The current `base.py` has `agent: Agent[GalaxyAgentDependencies, Any]` as required (not Optional). The PR makes it Optional and adds the `USE_PYDANTIC_AGENT` bypass.

---

## Design Decisions

1. **Browser-side execution**: Code runs in Pyodide (WASM Python in browser) rather than server-side. This avoids sandboxing concerns on the server but limits available packages to those compiled for WASM.

2. **DSPy over pydantic-ai**: The data analysis agent uses DSPy's CodeReact/ReAct modules instead of pydantic-ai. This is why `USE_PYDANTIC_AGENT = False` exists.

3. **Signed download tokens**: Dataset downloads for Pyodide use `itsdangerous` signed tokens with configurable TTL (default 600s) rather than session cookies, since the Web Worker can't access cookies.

4. **Vendored reference**: `lib/galaxy/chat_dspy.py` (1940 lines) is a vendored copy from the ChatAnalysis project. It imports `psycopg2`, `pandas`, `dotenv`, `nicegui` etc. and appears to be a reference/legacy implementation that is NOT used at runtime.

5. **Artifact-as-HDA pattern**: Generated files are uploaded as standard Galaxy HDAs, maintaining compatibility with the existing history system. Multiple artifacts get grouped into a list collection.

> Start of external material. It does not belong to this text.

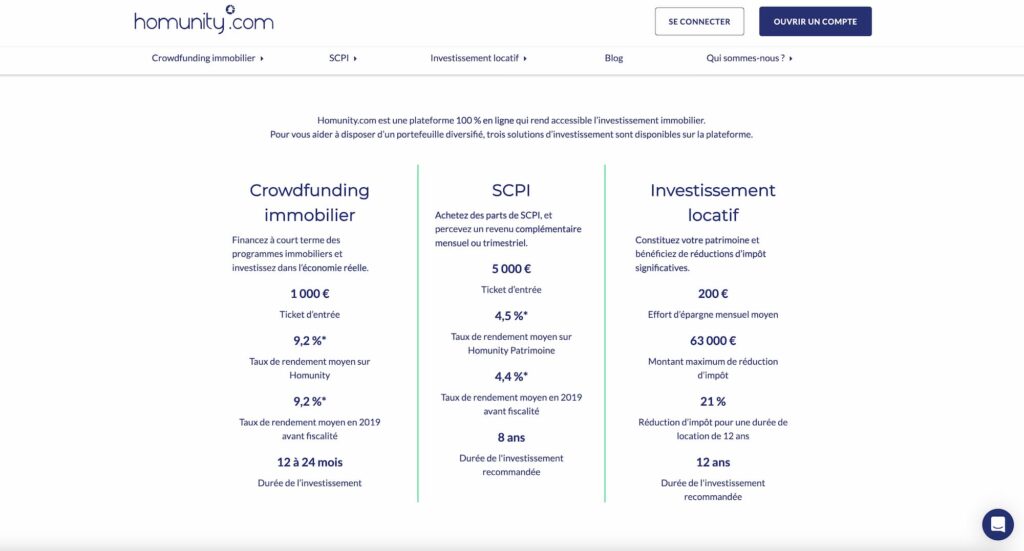The width and height of the screenshot is (1024, 551).
Task: Expand the Investissement locatif menu arrow
Action: click(525, 58)
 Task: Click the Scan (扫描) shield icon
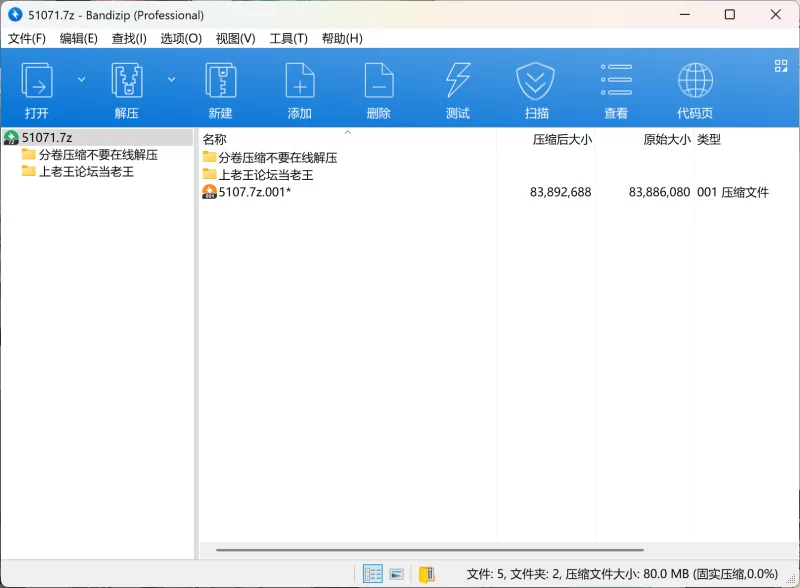coord(536,81)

6. **WebSocket for follow-ups**: Instead of polling, the UI opens a WebSocket per exchange to receive execution follow-up messages in real time.

7. **Intermediate message collapsing**: Multi-turn agent reasoning (plan -> execute -> observe -> refine) is collapsed in the UI to keep the conversation clean.

---

## Dependencies Added

- `dspy-ai==2.5.43` (conditional: when AI backend configured)
- `itsdangerous==2.2.0` (conditional: when AI backend configured)

---

## Test Coverage

- **Integration test**: `test_chat_with_dataset_context_records_execution_metadata` -- verifies dataset_ids flow through chat API and persist in exchange messages
- **Unit tests**:
  - `test_dspy_adapter_requirements.py` -- tests `infer_requirements_from_python()` (import mapping, explicit markers, stdlib filtering)
  - `test_chat_execution_metadata.py` -- tests `merge_execution_metadata()` (pyodide_context preference, descriptor fallback, plot/file inference from artifacts)

---

## Potential Integration Concerns

1. **`lib/galaxy/chat_dspy.py`** (1940 lines) imports heavy dependencies (`psycopg2`, `pandas`, `nicegui`) that may not be available. It appears to be unused reference code -- may want to exclude from integration.

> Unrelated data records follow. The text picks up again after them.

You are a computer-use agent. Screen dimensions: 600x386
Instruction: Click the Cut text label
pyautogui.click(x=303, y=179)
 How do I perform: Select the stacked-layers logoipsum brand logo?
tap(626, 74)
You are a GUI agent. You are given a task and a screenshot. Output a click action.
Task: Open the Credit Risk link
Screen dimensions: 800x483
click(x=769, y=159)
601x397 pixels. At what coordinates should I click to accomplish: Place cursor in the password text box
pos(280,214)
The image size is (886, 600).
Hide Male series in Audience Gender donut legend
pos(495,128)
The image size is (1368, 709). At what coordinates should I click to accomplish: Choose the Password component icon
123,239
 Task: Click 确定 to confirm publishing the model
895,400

2. The PR is based on `dev` branch, not `master`. There may be changes in dev that haven't reached the current `history_markdown` branch.

3. `ChatResponse` gets `ConfigDict(extra="allow")` which is a breaking schema change -- may affect API clients.

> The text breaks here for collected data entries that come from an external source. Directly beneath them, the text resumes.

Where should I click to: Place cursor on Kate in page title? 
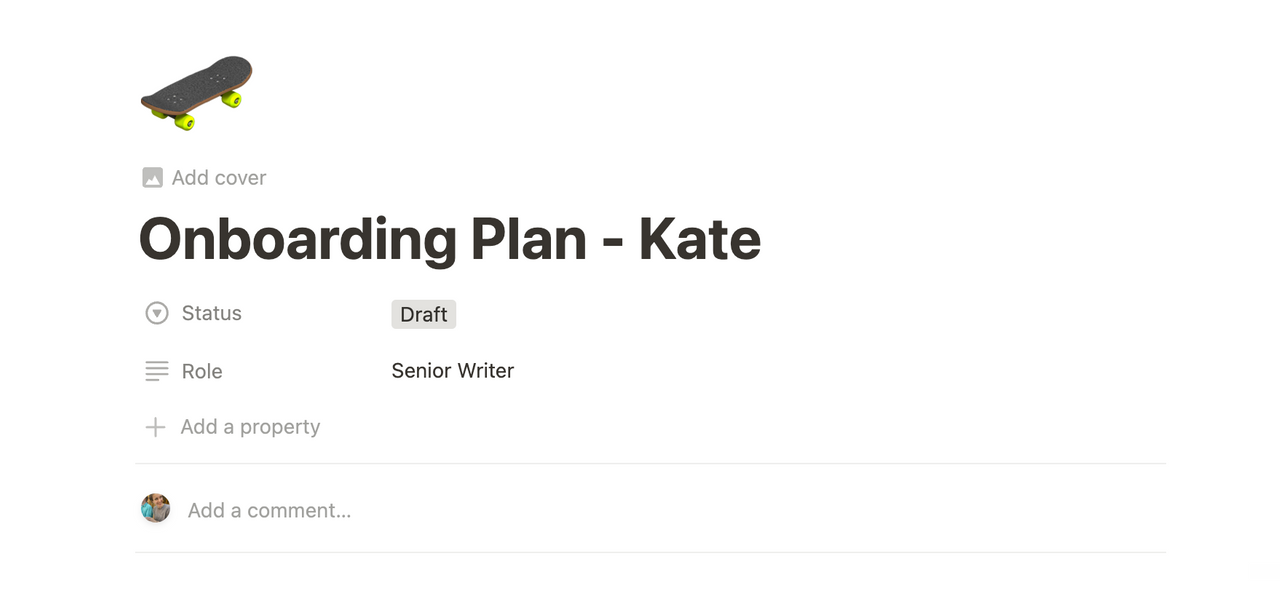pyautogui.click(x=700, y=239)
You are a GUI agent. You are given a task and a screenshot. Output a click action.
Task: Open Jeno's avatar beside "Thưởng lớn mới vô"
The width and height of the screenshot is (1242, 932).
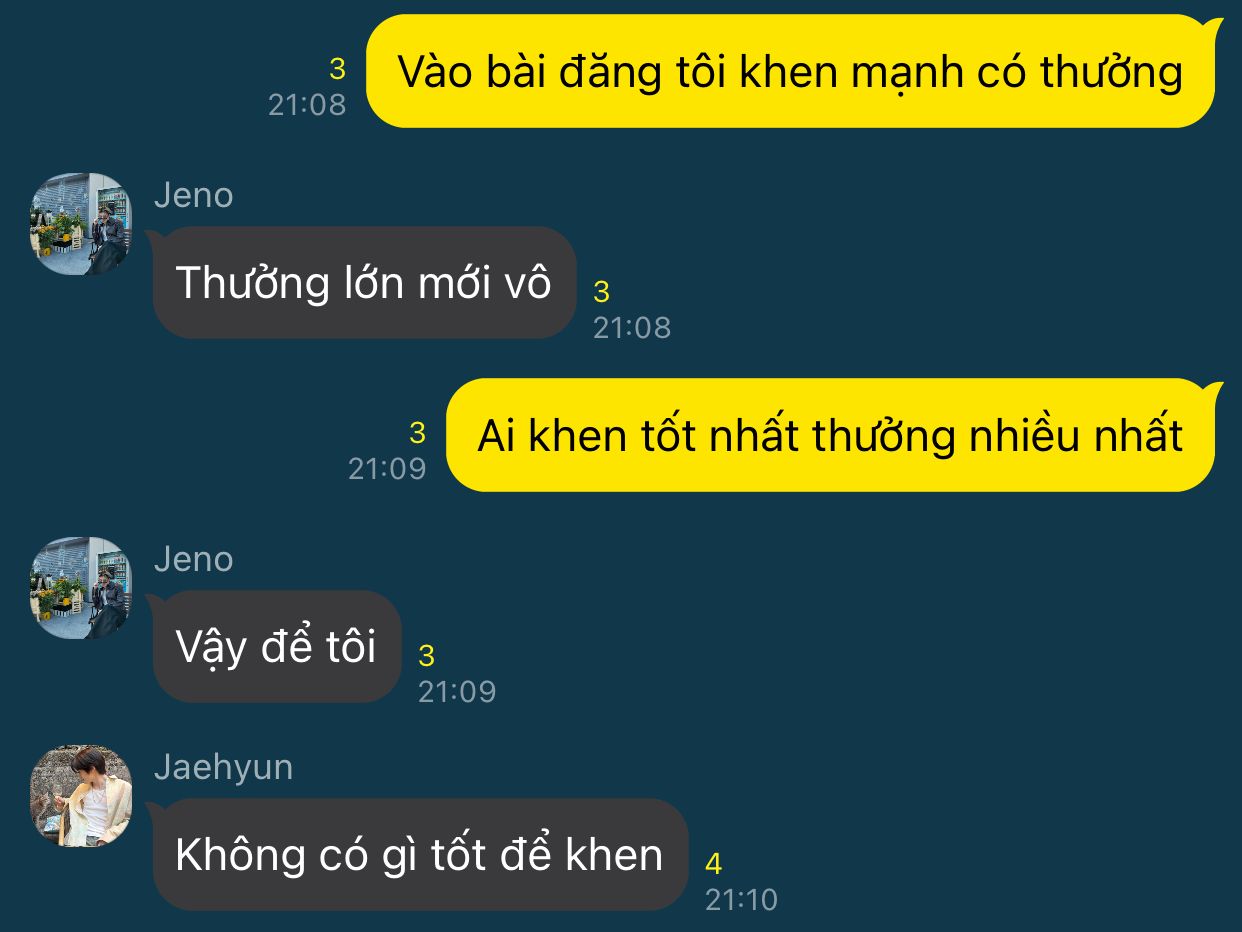81,224
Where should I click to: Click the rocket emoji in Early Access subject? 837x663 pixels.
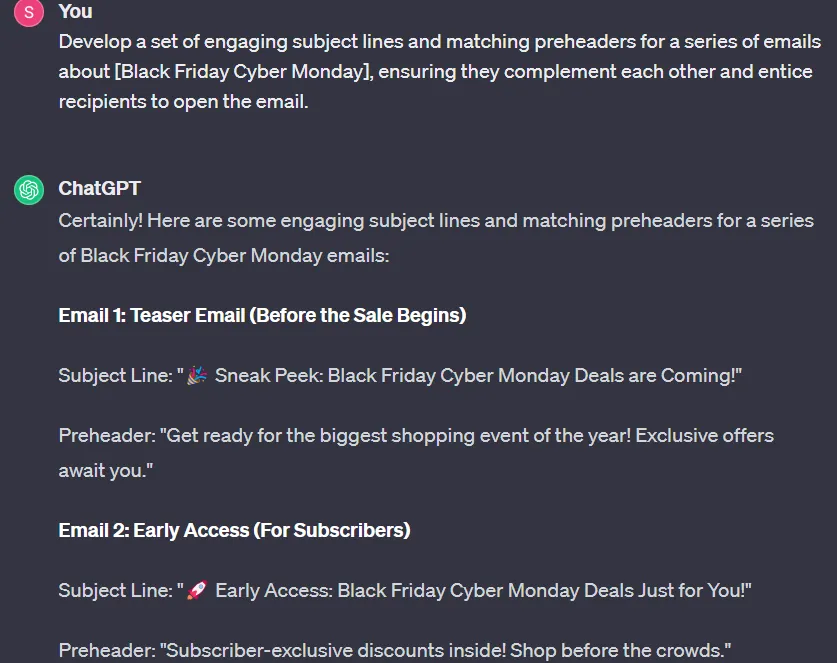pos(197,590)
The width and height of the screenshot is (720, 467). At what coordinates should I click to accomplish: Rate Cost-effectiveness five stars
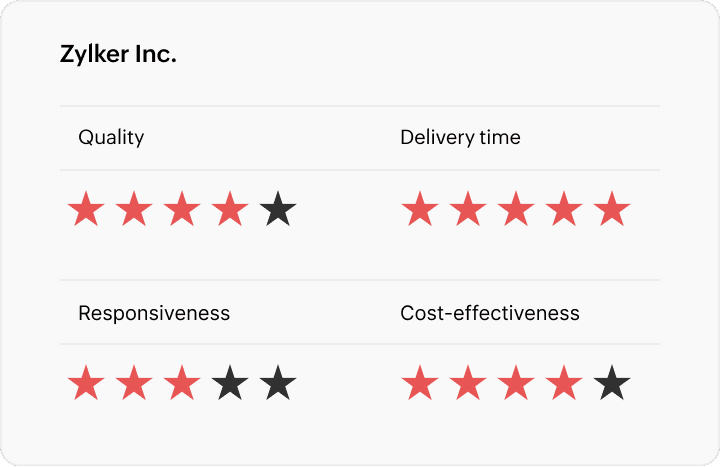click(x=612, y=383)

4. The `USE_PYDANTIC_AGENT` pattern in `BaseGalaxyAgent` changes the constructor signature for all agents.

5. The `agent: Optional[Agent]` change in base.py could have downstream effects if any code assumes `self.agent` is always set.

6. The `effective_agent_type` logic in `api/chat.py` prefers body `agent_type` over query param -- potential breaking change for existing callers using query param.